Task prompt
Beginning at the line that includes "crashpanda (401, 2533)" in the entries below, print each line exactly as it appears, through the last one.

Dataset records
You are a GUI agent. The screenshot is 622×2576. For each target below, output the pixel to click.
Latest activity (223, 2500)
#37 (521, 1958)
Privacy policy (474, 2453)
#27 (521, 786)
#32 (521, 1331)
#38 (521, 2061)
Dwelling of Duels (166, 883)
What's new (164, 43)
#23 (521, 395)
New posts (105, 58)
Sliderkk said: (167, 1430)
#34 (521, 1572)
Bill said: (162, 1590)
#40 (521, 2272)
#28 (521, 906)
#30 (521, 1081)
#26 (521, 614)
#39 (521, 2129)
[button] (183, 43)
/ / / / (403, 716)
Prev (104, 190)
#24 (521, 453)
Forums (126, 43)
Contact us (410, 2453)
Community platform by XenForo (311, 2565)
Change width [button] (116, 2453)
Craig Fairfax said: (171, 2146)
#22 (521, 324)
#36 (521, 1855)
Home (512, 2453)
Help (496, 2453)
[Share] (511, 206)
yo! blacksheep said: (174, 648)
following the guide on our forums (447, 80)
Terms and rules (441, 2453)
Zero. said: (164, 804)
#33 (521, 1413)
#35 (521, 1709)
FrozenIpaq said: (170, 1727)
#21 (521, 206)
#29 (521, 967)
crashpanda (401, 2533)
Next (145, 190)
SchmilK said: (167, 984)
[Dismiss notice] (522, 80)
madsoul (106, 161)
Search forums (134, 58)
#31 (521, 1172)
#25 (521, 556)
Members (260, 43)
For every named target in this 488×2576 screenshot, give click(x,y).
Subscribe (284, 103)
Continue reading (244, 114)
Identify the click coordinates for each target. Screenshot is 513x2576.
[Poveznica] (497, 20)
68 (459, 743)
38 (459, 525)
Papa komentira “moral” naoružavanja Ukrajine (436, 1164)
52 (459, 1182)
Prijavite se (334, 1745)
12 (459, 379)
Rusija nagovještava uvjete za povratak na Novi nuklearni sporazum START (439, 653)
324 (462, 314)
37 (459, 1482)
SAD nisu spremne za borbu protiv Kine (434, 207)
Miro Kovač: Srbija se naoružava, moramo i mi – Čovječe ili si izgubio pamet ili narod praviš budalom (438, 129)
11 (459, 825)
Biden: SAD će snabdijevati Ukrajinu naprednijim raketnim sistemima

The answer
crashpanda (401, 2533)
Next (145, 190)
SchmilK said: (167, 984)
[Dismiss notice] (522, 80)
madsoul (106, 161)
Search forums (134, 58)
#31 (521, 1172)
#25 (521, 556)
Members (260, 43)
For every named target in this 488×2576 screenshot, give click(x,y).
Subscribe (284, 103)
Continue reading (244, 114)
Identify the click coordinates for each target. Screenshot is 513x2576.
[Poveznica] (497, 20)
68 (459, 743)
38 (459, 525)
Papa komentira “moral” naoružavanja Ukrajine (436, 1164)
52 (459, 1182)
Prijavite se (334, 1745)
12 (459, 379)
Rusija nagovještava uvjete za povratak na Novi nuklearni sporazum START (439, 653)
324 (462, 314)
37 (459, 1482)
SAD nisu spremne za borbu protiv Kine (434, 207)
Miro Kovač: Srbija se naoružava, moramo i mi – Čovječe ili si izgubio pamet ili narod praviš budalom (438, 129)
11 (459, 825)
Biden: SAD će snabdijevati Ukrajinu naprednijim raketnim sistemima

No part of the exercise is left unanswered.